**Study text:**
In the present study, the most abundant mosquito genera were Mansonia (39.5%) and Culex (32%), these results differ somewhat from those reported by Hoyos et al. [12] in a nearby area where the genus Culex (50%) was the most abundant. The difference between these results is possibly due to the geographic, climatic and environmental characteristics of the selected areas.

The limited number of positive samples (pools) in the present study 0.6% (2/334 pools) is similar to reported by Bryant et al 2005 in Vietnam, where only 2.3% of analyzed pools were positives (26/1122) [25]. Ochieng et al., during 2007 and 2012 in Kenia, captured 450.680 mosquitoes and analyzed 15.890 groups, 53 were positives 0.3% [26]. Loftin et al., in Virginia, USA, reported 0.8% of positives pools of 14.949 analyzed [27]. Finally, Burgueño in Uruguay analyzed 244 pools and found only 2% (5 pools) of positives pools with Culex Flavivirus virus. However, Morais-Bronzoni et al., suggest that nested PCR assays for detection of flaviviruses strategy could be more sensitive in samples with low viral load [21].

According to the taxonomic definition of flaviviruses, based on the identity of the conserved region of NS5 gene (> 84%) [28], the detected strains CxFv COL_PM 212 and CxFv COL_PM 149 are specific ISFV of the species CxFV. The sequences detected in the present study have an identity of 99% (756/758 bp) with isolated CxFV BR_SJRP_01_2012, (KT726939) from Brazil [29]. These results confirm for the first time the presence of CxFV in Cx. coronator species in Colombia. CxFV was previously reported in Colombia, in the department of Córdoba in Cx. quinquefasciatus (KM031075) and Cx. erraticus (KM031073) species [12]. Interestingly, the nucleotide identity between the CxFV strains reported by Hoyos et al., was 94% (338/358 bp) with respect to ours results, which implied a possible wide range of strains with significant genetic diversity.

**Data:**
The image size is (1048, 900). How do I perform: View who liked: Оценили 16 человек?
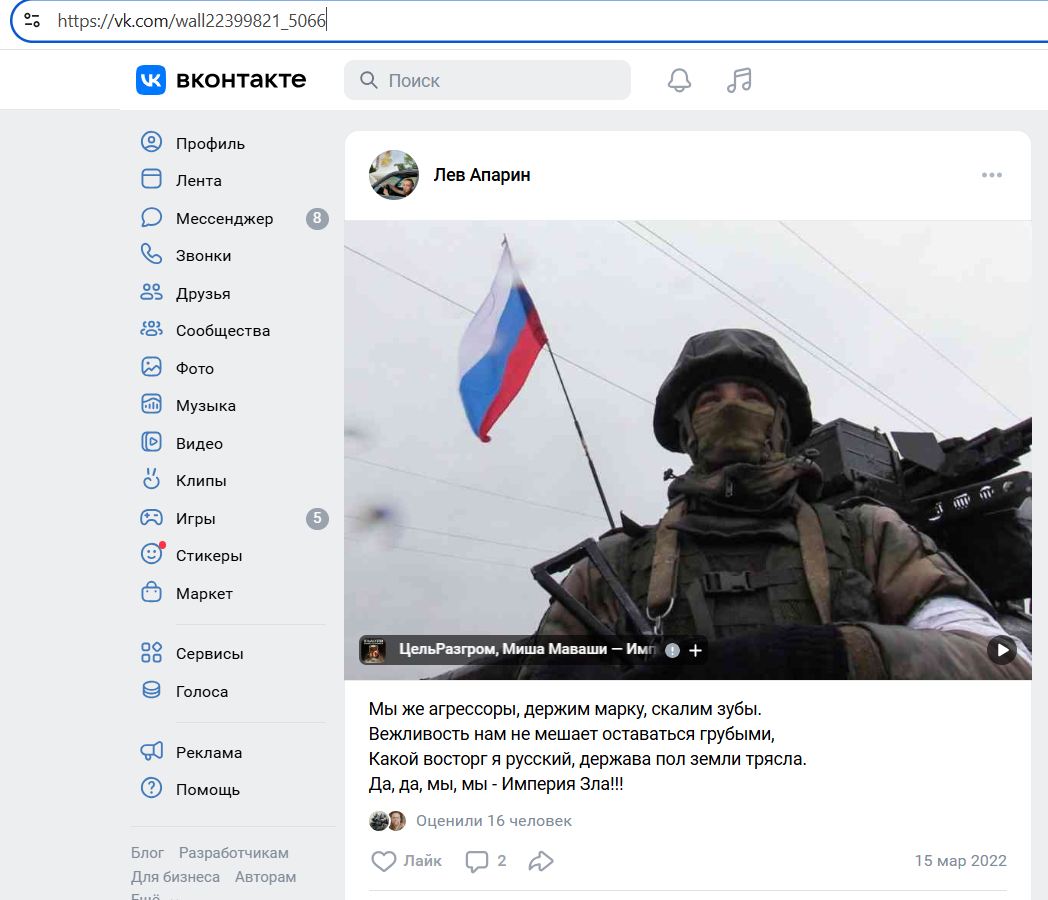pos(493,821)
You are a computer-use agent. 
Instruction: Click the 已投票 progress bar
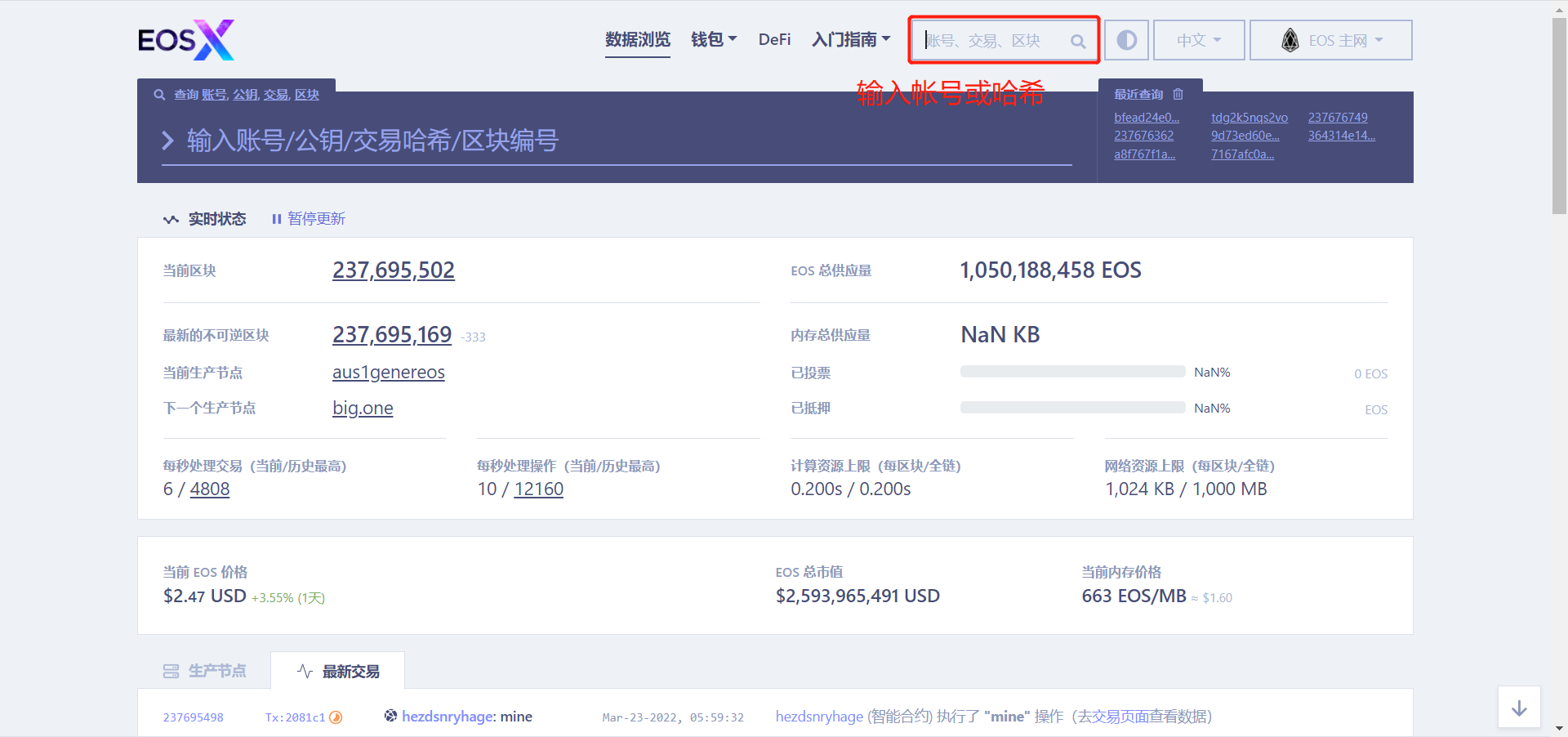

**Exercise description:**
Carry the discussion of Culex flavivirus in Colombian mosquitoes further, beginning right after its final sentence.

**Exercise output:**
CxFV have a great diversity of reservoirs and their phylogeny could be influenced by these. The phylogenetic tree shows two clades (Fig. 2): the first clade is associated with Asian strains and strains from the USA, where Cx. pipiens is the main reservoir. However, other mosquito species, such as Cx. tritaeniorhynchus and Anopheles sinensis [30], have been reported with CxFV in the first clade. These isolates were classified in genotype I (Asian/USA).

The second phylogenetic group of CxFV have been reported mostly in the Americas and Africa, with Cx. quinquefasciatus as the main reservoir [3, 29, 30], the strains detected in this study are more phylogenetically related to this group, described as genotype II, (Africa/Caribbean/Latin America; Fig. 1). However, it is important to clarify that the genotypes are based on the phylogenetic analysis of the viral envelope protein (E) and our phylogenetic was performed with the NS5 gene.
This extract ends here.